-- EXERCISE --
Start with the first line of the records below. Output each line exactly, ending with the one that contains "Task: Clear the Адрес field with X icon".

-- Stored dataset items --
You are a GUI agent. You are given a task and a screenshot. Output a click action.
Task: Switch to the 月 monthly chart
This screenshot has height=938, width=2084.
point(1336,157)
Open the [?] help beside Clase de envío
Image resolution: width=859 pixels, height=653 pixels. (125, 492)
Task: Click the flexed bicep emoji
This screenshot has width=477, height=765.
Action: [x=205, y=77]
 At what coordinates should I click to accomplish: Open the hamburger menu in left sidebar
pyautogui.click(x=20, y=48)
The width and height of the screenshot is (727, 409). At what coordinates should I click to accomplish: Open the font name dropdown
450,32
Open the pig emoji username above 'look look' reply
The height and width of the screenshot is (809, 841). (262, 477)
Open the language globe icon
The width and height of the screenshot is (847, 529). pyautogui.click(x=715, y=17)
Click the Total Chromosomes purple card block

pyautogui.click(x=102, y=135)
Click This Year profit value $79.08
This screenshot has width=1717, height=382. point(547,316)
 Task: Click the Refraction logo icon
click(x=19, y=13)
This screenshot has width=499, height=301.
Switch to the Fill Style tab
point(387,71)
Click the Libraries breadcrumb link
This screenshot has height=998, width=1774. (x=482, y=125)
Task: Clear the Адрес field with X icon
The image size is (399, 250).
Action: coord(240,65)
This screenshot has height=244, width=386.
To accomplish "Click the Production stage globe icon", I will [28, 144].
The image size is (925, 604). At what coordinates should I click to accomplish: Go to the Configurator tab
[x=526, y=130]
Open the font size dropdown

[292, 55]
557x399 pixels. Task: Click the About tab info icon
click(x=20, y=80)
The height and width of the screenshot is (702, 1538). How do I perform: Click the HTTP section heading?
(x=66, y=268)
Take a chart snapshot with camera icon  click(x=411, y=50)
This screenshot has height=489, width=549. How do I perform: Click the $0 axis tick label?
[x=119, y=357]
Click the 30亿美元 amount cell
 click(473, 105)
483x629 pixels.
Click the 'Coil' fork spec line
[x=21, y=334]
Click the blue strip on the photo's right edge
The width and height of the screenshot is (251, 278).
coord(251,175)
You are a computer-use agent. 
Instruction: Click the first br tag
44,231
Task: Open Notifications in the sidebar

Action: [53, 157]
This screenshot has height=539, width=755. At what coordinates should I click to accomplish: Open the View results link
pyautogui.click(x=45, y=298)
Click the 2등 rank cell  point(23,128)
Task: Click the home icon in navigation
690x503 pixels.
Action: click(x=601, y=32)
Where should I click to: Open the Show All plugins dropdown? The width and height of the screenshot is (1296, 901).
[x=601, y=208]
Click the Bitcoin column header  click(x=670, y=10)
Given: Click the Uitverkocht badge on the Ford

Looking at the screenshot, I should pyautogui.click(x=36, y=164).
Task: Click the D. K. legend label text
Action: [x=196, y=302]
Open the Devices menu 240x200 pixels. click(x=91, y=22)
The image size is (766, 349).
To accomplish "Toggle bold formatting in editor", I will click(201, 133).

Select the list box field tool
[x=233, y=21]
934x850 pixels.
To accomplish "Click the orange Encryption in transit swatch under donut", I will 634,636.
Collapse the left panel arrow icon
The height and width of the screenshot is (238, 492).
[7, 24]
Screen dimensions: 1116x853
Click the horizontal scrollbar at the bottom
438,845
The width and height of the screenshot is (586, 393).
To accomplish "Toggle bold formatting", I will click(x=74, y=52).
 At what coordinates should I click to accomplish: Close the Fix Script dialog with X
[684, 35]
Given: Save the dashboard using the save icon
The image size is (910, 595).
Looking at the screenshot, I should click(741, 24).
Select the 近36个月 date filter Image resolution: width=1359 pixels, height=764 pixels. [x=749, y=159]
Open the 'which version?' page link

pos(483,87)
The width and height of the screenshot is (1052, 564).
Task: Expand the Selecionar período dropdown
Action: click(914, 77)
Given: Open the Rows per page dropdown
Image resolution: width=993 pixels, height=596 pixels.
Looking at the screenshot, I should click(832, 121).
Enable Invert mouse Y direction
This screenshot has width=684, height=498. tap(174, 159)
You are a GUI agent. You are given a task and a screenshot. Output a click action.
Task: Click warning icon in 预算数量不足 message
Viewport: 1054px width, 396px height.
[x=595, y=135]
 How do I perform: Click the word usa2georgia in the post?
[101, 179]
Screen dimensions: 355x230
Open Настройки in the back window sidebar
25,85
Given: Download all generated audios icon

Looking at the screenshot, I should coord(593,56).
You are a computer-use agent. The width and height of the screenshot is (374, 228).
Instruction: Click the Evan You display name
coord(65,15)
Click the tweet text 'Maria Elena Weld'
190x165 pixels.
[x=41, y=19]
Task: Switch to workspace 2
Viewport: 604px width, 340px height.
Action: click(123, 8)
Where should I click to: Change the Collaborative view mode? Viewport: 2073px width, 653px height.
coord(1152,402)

-- RESPONSE BOX --
You are a GUI agent. You are given a task and a screenshot. Output a click action.
Task: Switch to the 月 monthly chart
This screenshot has height=938, width=2084.
point(1336,157)
Open the [?] help beside Clase de envío
Image resolution: width=859 pixels, height=653 pixels. (125, 492)
Task: Click the flexed bicep emoji
This screenshot has width=477, height=765.
Action: [x=205, y=77]
 At what coordinates should I click to accomplish: Open the hamburger menu in left sidebar
pyautogui.click(x=20, y=48)
The width and height of the screenshot is (727, 409). At what coordinates should I click to accomplish: Open the font name dropdown
450,32
Open the pig emoji username above 'look look' reply
The height and width of the screenshot is (809, 841). (262, 477)
Open the language globe icon
The width and height of the screenshot is (847, 529). pyautogui.click(x=715, y=17)
Click the Total Chromosomes purple card block

pyautogui.click(x=102, y=135)
Click This Year profit value $79.08
This screenshot has width=1717, height=382. point(547,316)
 Task: Click the Refraction logo icon
click(x=19, y=13)
This screenshot has width=499, height=301.
Switch to the Fill Style tab
point(387,71)
Click the Libraries breadcrumb link
This screenshot has height=998, width=1774. (x=482, y=125)
Task: Clear the Адрес field with X icon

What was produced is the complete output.